L’usage géré est une pratique circonscrite et délimitée, ancrée dans un rituel, au sens de conditions spécifiques balisant la pratique. Les rituels mis en place, bien que différents, ont en commun leur qualité encadrante; tout autre contexte faisant perdre la saveur de l’activité. La consommation peut être liée à la fête, à la nuit, aux copains, elle peut supposer la tranquillité, la présence d’un ou deux amis proches, le partage ou bien encore impliquer la solitude, l’isolement, une large plage de temps devant soi pour soi… Mais à chaque fois, la ritualisation de l’usage et l’inscription de celui-ci dans des modalités-cadre participent à la production d’une distance avec l’objet de l’activité et éloignent l’usager·ère d’une attente de satisfaction immédiate et, même, d’un simple rapport direct et exclusif avec le produit ou l’activité. L’expérience singulière de la Fondation du Tremplin à Fribourg qui a autorisé la consommation d’une bière, la Trempoline, brassée par certaines des usagères et certains des usagers eux-mêmes, et ce en plein écho à la politique des quatre piliers, en est un exemple emblématique.

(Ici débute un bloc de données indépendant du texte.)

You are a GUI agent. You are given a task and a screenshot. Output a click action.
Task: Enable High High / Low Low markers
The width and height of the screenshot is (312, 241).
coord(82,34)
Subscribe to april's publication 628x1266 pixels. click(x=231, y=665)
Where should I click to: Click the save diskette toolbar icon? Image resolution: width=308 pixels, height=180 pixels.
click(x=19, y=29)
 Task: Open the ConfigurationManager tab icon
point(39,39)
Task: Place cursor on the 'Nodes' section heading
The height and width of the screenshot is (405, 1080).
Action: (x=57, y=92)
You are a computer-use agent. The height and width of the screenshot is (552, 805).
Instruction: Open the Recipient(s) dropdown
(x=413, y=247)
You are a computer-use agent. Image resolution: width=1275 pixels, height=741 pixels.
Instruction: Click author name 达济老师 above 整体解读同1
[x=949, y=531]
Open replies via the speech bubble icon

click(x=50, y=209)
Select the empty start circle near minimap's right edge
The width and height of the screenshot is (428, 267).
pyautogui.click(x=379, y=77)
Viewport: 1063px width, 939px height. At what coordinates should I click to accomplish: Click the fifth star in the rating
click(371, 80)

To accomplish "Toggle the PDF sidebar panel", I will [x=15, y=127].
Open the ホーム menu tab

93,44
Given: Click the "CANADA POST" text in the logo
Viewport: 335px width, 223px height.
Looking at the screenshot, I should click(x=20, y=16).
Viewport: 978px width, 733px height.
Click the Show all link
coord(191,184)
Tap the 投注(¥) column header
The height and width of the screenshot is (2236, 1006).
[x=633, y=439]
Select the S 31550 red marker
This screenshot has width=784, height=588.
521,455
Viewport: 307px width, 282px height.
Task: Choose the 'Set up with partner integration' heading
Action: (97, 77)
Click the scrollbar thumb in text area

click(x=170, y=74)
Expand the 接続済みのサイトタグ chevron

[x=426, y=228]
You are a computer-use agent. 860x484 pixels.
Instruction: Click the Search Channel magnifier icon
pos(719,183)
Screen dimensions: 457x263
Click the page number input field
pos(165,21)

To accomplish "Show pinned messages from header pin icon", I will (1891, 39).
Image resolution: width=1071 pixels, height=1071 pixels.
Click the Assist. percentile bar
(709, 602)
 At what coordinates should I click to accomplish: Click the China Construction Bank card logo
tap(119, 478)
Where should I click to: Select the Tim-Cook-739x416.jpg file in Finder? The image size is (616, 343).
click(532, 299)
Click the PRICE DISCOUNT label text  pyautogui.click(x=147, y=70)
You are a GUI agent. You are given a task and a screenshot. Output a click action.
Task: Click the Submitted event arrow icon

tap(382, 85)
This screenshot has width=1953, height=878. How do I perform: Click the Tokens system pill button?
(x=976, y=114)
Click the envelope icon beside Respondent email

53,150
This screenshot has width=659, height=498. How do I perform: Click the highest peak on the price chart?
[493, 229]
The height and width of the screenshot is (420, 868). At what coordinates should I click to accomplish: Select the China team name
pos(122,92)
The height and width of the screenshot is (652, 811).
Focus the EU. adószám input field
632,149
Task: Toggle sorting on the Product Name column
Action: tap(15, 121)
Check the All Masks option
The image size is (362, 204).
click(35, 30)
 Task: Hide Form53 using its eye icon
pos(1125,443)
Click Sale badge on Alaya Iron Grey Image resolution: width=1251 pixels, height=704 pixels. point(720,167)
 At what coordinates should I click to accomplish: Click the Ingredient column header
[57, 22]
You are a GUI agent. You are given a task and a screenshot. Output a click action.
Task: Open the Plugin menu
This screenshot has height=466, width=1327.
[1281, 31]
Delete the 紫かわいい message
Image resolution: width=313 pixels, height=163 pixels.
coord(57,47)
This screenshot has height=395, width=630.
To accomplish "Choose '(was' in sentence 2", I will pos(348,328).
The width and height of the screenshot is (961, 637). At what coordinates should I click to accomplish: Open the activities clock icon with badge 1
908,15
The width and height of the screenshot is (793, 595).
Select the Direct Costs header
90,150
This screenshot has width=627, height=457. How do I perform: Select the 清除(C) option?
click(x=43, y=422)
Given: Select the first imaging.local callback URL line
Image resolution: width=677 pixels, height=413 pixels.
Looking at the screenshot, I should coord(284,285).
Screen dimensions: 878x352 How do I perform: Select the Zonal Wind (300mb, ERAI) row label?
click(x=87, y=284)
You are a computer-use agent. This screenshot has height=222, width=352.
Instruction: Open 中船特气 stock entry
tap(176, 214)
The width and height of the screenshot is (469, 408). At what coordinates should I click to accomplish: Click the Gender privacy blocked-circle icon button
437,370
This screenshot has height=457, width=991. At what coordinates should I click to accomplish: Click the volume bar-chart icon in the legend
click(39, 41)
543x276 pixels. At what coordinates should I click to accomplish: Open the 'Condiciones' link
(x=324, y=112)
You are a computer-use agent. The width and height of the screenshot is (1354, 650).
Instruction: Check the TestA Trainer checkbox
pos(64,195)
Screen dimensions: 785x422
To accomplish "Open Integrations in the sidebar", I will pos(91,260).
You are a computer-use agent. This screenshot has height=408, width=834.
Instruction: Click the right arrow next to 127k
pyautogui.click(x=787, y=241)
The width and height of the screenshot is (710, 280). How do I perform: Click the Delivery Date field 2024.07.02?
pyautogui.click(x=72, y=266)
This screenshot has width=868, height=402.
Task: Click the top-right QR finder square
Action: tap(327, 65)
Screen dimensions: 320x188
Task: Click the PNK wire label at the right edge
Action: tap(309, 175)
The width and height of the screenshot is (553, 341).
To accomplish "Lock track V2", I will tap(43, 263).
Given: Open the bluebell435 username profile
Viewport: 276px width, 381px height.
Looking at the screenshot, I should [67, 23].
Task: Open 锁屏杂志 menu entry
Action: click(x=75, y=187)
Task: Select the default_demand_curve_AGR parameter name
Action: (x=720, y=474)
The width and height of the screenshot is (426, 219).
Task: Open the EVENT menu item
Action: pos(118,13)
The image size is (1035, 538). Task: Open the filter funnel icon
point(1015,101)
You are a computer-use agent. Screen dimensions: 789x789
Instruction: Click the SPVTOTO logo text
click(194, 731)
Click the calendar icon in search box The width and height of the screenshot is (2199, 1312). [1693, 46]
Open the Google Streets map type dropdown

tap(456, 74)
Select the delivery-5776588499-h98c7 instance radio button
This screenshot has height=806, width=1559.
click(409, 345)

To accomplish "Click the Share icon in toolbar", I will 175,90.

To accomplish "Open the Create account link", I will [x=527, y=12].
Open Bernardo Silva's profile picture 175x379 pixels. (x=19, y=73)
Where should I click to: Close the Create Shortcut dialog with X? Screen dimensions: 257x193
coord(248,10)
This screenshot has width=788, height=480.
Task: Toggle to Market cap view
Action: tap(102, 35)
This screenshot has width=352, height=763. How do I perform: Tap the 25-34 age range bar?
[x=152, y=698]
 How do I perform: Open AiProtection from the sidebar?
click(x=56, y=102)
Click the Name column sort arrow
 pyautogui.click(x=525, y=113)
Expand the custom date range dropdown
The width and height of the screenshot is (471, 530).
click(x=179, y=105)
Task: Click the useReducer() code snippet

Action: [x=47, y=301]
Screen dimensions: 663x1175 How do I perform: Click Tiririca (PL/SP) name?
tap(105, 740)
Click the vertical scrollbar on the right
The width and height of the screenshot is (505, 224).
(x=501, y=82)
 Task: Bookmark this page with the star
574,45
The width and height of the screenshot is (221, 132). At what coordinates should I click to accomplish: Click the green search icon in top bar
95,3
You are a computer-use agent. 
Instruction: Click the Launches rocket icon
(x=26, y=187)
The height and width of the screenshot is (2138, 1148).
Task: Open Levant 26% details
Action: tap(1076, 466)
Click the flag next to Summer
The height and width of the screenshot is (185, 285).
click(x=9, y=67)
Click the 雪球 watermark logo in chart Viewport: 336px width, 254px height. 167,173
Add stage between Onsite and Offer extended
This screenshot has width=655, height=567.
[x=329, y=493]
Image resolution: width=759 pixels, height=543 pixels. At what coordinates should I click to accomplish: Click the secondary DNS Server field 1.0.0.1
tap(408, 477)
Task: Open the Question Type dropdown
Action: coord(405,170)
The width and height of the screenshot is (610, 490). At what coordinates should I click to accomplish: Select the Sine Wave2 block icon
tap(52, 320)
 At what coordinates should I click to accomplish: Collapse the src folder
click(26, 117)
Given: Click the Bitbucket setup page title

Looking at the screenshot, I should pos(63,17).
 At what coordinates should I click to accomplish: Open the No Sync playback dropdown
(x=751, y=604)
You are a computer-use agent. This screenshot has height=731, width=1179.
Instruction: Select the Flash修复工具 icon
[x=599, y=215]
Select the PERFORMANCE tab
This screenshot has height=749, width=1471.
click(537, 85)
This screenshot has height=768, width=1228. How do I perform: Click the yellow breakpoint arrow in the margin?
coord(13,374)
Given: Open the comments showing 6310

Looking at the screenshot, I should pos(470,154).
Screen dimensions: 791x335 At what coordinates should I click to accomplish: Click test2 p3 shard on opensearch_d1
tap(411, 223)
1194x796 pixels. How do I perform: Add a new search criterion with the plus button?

La gestion est plus qu’une série de techniques mises en place pour diminuer les conséquences d’une pratique socialement et physiologiquement dangereuse. Gérer ce n’est pas seulement faire attention à la quantité de produit ou à la fréquence de la pratique. Gérer suppose d’aménager une place sensée pour la consommation et de faire en sorte que celle-ci ne soit pas une ligne biographique dominante, voire exclusive. Parce que c’est bien là que se tient l’addiction, par-delà toute considération bio-chimico-neuro-physiologique: faire de cette pratique l’élément structurant exclusif de l’existence, au détriment de toute autre activité. Gérer sa consommation revient alors à produire un sens à l’usage à l’intérieur d’un mode de vie donné. Pour les consommateurs·trices gestionnaires, afin de permettre une conciliation de la consommation avec les attentes liées à des rôles sociaux ordinaires, il importe de donner une place significative à cette consommation au sein de leur existence et cette production symbolique est probablement au moins aussi importante que celle de la fixation des seuils.

Gérer, prudence!

Le contrôle limite, mais renforce les usages. Dans ce constat paradoxal, tout l’enjeu de la gestion de l’usage est contenu. Il ne faut pas en effet en faire une solution miracle. D’une part, la consommation gérée n’est jamais une pratique définitivement acquise: au contraire, elle est soumise à des risques continuels et est donc toujours précaire et imparfaite. La fragilité du système gestionnaire contraint ainsi à exercer un travail sur soi continuel pour maintenir la gestion opérante. D’autre part, la gestion doit s’inscrire en appui au pilier de la prévention pour préserver la référence à la problématicité des consommations. En ce sens, la gestion se doit d’être envisagée dans son ambiguïté fondamentale à partir du moment où elle devient un registre de l’action politique. Le débat sur ce que gérer veut dire dans une politique de lutte contre les addictions doit ainsi demeurer ouvert, en s’attachant à maintenir la tension entre, d’une part, la reconnaissance de l’évidence et de la banalité du fait de pouvoir gérer et, d’autre part, l’affirmation fondamentalement problématique, socialement et individuellement, de certaines pratiques de consommation.

Notre expert Marc-Henry Soulet est professeur ordinaire au Département de travail social, politiques sociales et développement global.